> Provided material
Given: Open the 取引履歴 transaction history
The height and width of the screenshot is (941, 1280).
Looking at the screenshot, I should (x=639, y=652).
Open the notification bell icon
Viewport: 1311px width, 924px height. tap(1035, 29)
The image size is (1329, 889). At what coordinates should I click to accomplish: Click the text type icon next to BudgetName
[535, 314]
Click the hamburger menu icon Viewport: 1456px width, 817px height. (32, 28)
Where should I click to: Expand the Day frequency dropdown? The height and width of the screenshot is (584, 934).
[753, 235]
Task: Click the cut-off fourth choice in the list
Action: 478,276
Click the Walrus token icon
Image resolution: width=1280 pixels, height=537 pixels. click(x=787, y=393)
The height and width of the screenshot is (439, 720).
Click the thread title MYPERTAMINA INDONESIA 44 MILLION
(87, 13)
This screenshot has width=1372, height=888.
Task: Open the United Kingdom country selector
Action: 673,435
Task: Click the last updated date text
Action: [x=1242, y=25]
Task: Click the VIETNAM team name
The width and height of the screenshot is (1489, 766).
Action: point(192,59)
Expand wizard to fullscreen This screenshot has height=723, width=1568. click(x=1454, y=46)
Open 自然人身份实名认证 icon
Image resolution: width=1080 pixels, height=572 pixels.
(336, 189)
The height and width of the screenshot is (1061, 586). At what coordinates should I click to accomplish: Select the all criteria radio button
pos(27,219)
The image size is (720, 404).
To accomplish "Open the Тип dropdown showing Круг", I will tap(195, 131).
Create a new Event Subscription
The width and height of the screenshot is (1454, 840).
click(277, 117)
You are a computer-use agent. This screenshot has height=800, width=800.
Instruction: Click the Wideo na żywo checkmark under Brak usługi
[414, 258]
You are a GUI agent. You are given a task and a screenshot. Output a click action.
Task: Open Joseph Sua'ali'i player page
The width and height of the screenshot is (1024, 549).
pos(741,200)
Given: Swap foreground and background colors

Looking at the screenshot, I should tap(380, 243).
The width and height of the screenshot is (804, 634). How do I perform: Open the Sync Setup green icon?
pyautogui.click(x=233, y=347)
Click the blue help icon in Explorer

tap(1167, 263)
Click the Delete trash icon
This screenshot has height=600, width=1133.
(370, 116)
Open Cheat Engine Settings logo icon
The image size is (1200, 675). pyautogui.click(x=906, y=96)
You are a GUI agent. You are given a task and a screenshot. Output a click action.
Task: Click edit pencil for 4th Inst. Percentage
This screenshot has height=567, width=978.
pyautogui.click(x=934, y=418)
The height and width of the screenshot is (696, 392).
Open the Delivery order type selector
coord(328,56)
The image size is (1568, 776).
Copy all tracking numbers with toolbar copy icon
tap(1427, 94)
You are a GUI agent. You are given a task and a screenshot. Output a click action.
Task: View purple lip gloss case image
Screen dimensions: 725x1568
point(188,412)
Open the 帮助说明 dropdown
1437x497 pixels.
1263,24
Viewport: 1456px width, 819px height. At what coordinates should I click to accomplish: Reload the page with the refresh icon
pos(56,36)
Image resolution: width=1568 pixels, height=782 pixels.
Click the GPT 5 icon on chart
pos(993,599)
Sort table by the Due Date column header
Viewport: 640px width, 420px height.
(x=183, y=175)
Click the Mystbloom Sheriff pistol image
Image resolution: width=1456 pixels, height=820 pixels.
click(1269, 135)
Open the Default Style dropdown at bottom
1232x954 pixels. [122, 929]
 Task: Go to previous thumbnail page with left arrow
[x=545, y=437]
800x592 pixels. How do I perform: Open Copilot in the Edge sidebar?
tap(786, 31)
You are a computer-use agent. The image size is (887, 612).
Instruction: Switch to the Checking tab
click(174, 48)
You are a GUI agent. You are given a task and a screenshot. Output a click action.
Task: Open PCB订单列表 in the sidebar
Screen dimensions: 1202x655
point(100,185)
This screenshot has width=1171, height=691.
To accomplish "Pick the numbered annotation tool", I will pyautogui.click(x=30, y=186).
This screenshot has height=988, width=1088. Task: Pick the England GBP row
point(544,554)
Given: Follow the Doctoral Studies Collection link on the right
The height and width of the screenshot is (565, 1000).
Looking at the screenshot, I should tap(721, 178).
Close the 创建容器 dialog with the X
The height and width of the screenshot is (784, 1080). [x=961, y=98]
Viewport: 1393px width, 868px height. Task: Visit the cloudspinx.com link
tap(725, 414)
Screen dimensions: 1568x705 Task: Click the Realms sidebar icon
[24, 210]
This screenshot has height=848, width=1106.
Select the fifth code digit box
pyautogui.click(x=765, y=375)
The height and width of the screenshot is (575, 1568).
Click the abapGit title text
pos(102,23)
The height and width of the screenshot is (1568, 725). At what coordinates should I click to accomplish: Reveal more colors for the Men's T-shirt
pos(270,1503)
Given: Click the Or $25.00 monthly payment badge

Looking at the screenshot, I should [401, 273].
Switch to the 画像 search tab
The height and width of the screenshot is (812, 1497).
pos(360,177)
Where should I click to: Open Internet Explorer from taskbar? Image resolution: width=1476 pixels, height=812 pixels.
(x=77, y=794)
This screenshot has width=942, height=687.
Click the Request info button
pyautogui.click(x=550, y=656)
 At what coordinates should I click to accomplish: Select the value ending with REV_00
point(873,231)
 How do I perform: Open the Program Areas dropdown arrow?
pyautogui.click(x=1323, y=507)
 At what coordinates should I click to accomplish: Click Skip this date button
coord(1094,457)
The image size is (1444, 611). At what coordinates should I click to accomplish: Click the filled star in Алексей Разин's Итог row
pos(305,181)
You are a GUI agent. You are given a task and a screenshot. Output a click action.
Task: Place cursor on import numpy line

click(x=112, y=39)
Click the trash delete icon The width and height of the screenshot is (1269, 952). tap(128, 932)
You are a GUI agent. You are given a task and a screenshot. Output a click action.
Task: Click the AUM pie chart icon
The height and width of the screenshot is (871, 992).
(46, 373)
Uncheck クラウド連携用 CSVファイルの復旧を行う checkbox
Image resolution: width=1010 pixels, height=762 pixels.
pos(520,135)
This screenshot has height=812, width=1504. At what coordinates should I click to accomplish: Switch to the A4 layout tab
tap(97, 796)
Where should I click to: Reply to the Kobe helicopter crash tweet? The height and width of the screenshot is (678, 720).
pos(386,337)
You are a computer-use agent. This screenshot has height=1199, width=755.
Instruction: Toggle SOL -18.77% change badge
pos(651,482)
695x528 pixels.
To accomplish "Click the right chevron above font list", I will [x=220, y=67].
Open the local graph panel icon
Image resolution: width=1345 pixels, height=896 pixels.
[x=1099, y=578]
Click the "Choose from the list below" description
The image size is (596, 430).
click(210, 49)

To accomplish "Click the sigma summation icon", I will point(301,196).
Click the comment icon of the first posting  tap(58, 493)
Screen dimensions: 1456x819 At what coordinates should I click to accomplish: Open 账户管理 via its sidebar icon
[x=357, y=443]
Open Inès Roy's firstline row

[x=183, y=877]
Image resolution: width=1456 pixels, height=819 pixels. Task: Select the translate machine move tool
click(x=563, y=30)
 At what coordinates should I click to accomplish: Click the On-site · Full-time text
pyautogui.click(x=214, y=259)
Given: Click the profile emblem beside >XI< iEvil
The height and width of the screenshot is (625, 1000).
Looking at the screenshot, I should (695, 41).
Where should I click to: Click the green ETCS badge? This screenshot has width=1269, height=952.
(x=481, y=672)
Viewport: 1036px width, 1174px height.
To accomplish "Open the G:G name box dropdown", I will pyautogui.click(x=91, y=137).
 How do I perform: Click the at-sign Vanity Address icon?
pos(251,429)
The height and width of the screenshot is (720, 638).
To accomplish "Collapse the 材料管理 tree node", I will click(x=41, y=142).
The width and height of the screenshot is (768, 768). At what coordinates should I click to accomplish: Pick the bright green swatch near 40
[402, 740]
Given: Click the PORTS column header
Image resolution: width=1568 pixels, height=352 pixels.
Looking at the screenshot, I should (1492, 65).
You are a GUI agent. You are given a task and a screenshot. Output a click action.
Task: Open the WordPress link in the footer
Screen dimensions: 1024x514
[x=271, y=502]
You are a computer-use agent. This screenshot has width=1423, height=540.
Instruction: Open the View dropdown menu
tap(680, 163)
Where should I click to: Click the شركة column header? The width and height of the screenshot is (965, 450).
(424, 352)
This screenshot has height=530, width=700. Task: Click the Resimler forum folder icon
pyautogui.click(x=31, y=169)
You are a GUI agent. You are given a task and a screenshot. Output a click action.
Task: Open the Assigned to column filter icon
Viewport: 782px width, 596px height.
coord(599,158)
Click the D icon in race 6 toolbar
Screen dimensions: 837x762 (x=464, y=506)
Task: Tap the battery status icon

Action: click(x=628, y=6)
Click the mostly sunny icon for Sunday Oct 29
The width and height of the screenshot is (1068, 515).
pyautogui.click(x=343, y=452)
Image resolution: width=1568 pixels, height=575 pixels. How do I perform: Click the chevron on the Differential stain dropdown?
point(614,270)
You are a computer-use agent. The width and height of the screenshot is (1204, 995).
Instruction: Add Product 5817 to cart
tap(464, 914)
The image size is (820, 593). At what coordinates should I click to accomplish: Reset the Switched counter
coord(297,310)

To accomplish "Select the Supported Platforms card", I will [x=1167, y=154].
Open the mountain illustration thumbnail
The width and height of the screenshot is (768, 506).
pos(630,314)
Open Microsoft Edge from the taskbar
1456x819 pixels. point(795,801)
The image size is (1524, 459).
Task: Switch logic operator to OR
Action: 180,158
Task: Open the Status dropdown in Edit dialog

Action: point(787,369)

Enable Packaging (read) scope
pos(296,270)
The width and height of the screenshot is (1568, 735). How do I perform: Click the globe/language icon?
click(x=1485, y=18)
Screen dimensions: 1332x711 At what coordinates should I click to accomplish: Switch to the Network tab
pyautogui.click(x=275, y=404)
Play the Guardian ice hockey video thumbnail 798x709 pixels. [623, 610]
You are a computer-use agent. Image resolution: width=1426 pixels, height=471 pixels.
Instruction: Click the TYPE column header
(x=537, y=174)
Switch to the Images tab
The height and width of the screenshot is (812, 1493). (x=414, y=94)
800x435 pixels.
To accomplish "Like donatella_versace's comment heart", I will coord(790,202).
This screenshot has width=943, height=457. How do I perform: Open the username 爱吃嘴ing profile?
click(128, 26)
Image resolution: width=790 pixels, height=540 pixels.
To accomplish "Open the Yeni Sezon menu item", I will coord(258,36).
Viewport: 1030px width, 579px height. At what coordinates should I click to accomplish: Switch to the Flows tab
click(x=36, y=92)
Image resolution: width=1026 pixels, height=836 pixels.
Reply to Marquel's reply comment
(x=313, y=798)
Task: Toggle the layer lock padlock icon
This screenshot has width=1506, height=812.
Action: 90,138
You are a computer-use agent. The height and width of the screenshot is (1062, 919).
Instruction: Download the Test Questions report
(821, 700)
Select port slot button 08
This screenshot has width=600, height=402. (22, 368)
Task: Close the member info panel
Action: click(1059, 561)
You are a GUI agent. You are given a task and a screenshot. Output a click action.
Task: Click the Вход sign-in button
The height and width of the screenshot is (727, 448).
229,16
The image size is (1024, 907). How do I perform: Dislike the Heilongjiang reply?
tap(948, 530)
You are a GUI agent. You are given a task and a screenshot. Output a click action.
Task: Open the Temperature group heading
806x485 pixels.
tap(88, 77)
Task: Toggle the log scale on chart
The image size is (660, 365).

> Work to do
Reproduce the rows above from the line containing "Given: Click the Or" through the line containing "click(x=112, y=39)", inclusive, keeping every line unchanged.

> Correct response
Given: Click the Or $25.00 monthly payment badge

Looking at the screenshot, I should [401, 273].
Switch to the 画像 search tab
The height and width of the screenshot is (812, 1497).
pos(360,177)
Where should I click to: Open Internet Explorer from taskbar? Image resolution: width=1476 pixels, height=812 pixels.
(x=77, y=794)
This screenshot has width=942, height=687.
Click the Request info button
pyautogui.click(x=550, y=656)
 At what coordinates should I click to accomplish: Select the value ending with REV_00
point(873,231)
 How do I perform: Open the Program Areas dropdown arrow?
pyautogui.click(x=1323, y=507)
 At what coordinates should I click to accomplish: Click Skip this date button
coord(1094,457)
The image size is (1444, 611). At what coordinates should I click to accomplish: Click the filled star in Алексей Разин's Итог row
pos(305,181)
You are a GUI agent. You are given a task and a screenshot. Output a click action.
Task: Place cursor on import numpy line

click(x=112, y=39)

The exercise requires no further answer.